RE: What are the consequences to develop portlet without service builder ?

Expert Mensajes: 459 Fecha de incorporación: 13/09/07 Mensajes recientes
Hello,

I took place on some trainings for it abd from my point of view, there are some advantages for it - especially if You want to use the portal as the framework for the development of Your own application and You want to make it platform-independent, then the EXT-Environment with the service building does a good job, I guess. It is also good in the other cases You want to modify the functionality of the portal itself.

But - from my point of view - I do not think, this would be really helpfull. I prefer to develop just portlets independent on liferay EXT environment, because I can deploy them on multiple liferay instances for more customers also in the case I cannot make the modifications of the portal itself. From my point of view this is the obvious situation. And if You cannot modify the portal itself, You cannot use this style of development.

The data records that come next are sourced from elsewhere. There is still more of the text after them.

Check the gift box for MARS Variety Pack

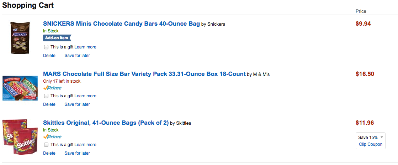point(46,96)
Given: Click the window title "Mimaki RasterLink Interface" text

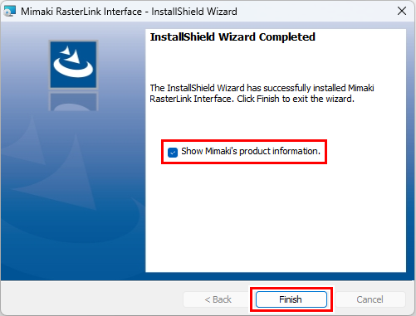Looking at the screenshot, I should click(x=81, y=12).
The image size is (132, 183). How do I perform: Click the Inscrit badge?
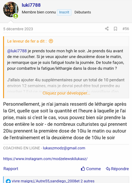tap(64, 12)
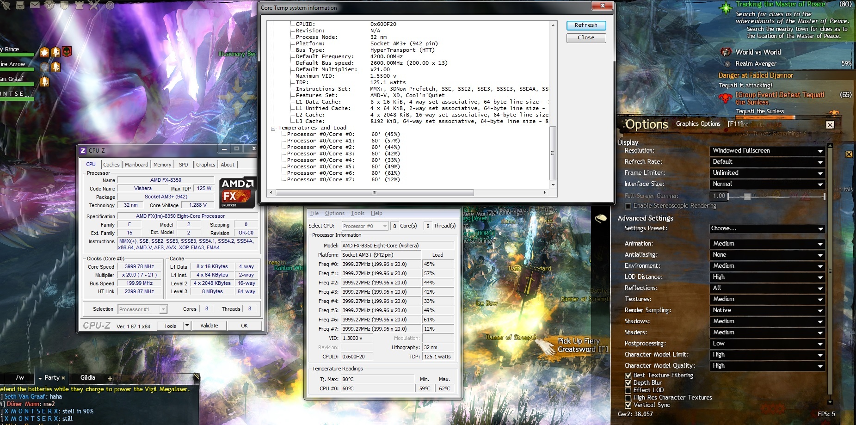
Task: Open the World vs World tower icon
Action: 79,6
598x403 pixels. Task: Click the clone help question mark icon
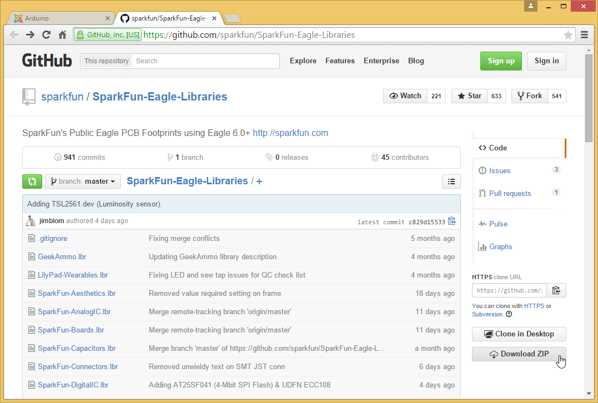509,314
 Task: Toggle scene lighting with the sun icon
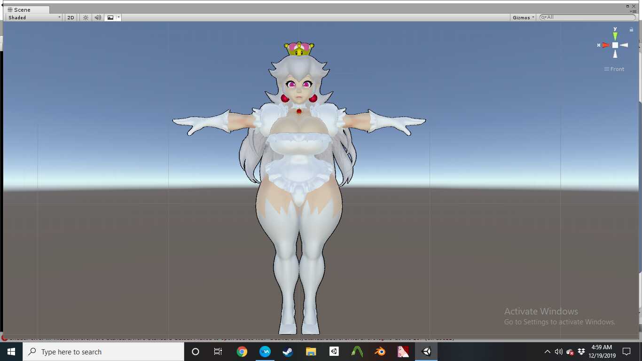point(86,17)
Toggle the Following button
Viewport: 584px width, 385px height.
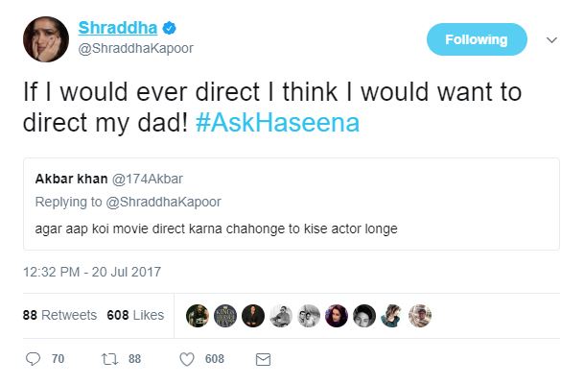[477, 39]
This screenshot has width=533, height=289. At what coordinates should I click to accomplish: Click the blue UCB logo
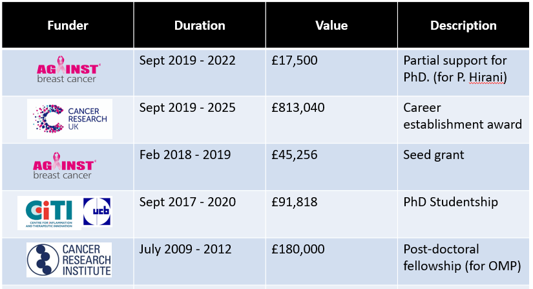[97, 211]
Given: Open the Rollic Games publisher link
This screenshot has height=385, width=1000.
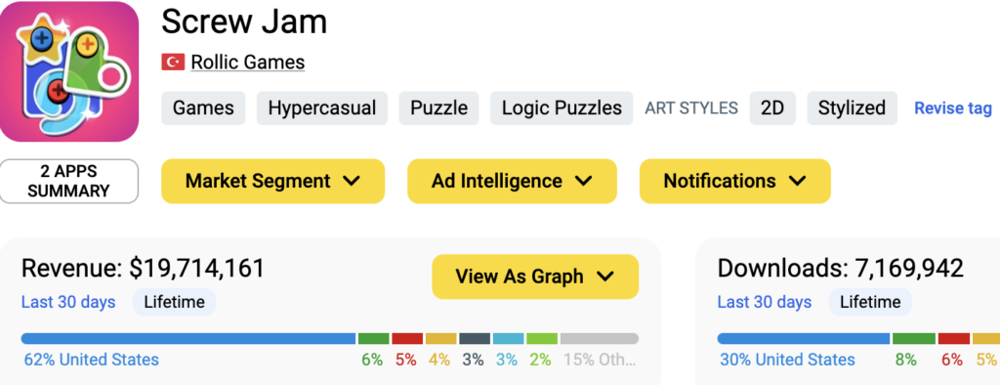Looking at the screenshot, I should click(247, 63).
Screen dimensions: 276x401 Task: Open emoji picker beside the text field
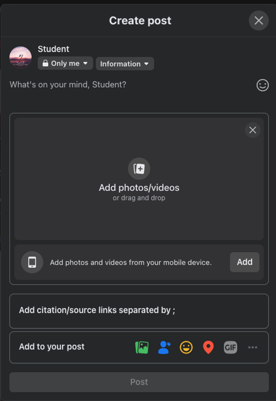[263, 85]
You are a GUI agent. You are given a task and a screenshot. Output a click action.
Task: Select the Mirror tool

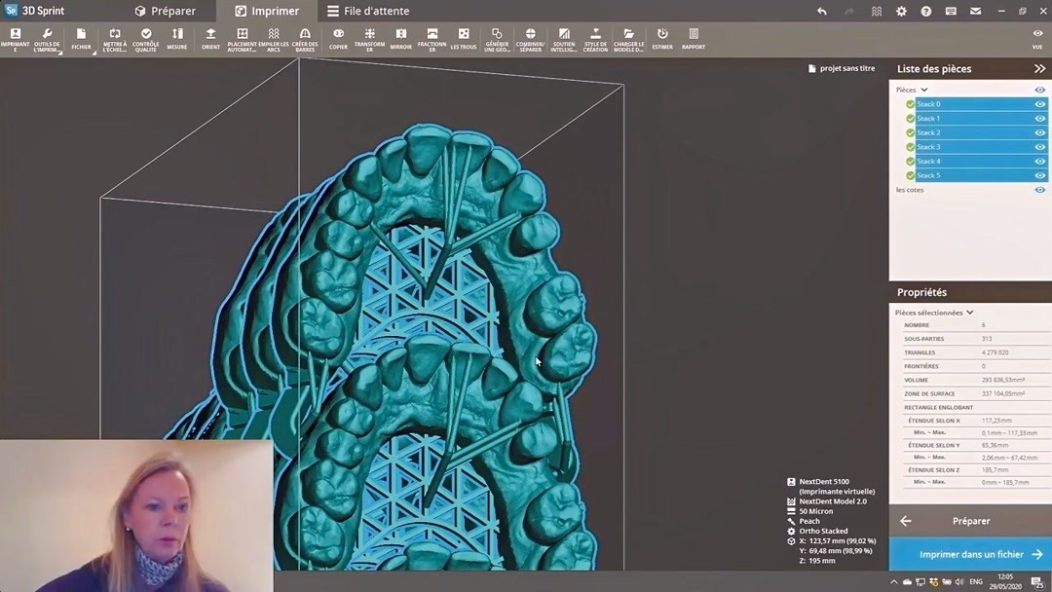[400, 39]
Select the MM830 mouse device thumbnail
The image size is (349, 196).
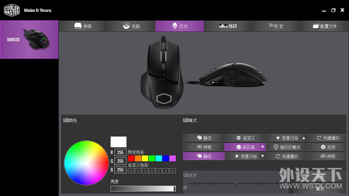tap(29, 39)
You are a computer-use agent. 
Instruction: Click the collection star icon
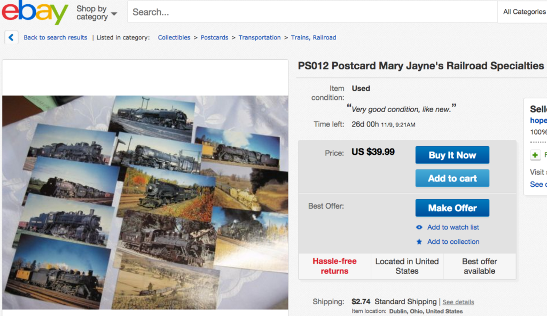click(419, 242)
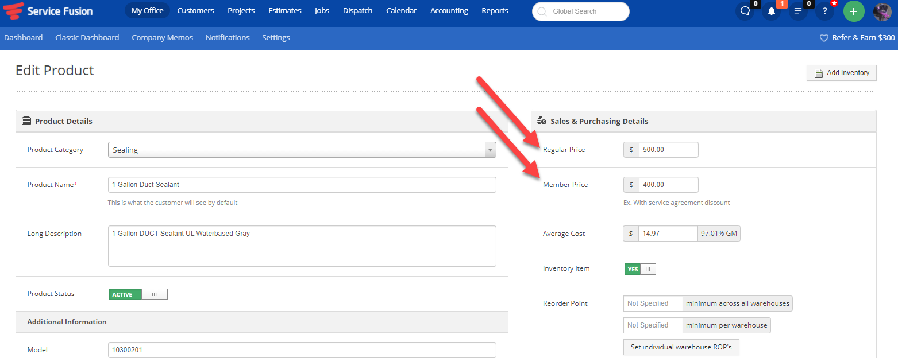The height and width of the screenshot is (358, 898).
Task: Click the help question mark icon
Action: coord(824,11)
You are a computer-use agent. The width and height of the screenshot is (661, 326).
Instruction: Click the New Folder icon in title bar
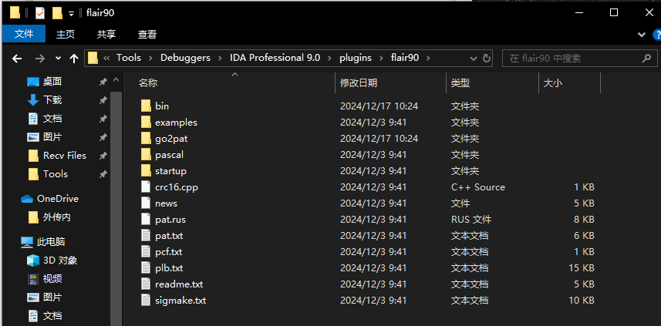click(x=57, y=13)
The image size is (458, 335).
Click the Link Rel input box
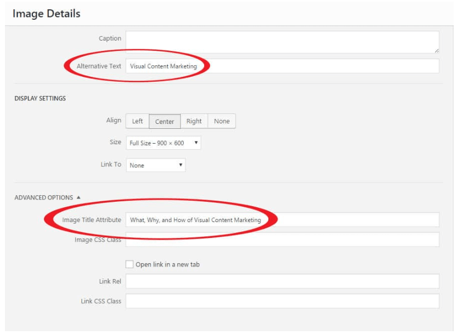coord(282,281)
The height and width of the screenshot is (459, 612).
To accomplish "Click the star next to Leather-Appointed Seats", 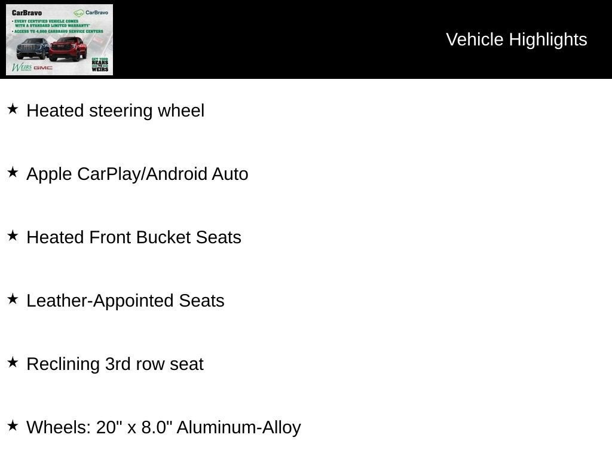I will pyautogui.click(x=13, y=299).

I am also afraid about the future upgrades of the portal, modified by implementing such service-developed portlets - if You have independent portlets, You can be pretty sure there will be no big problems (and effort) to migrate to the next version of portal.

But if You want to develop with the help of the EXT environment, then it is good to do it in the way like liferay proposed, because You still are modifying the portal or its external parts.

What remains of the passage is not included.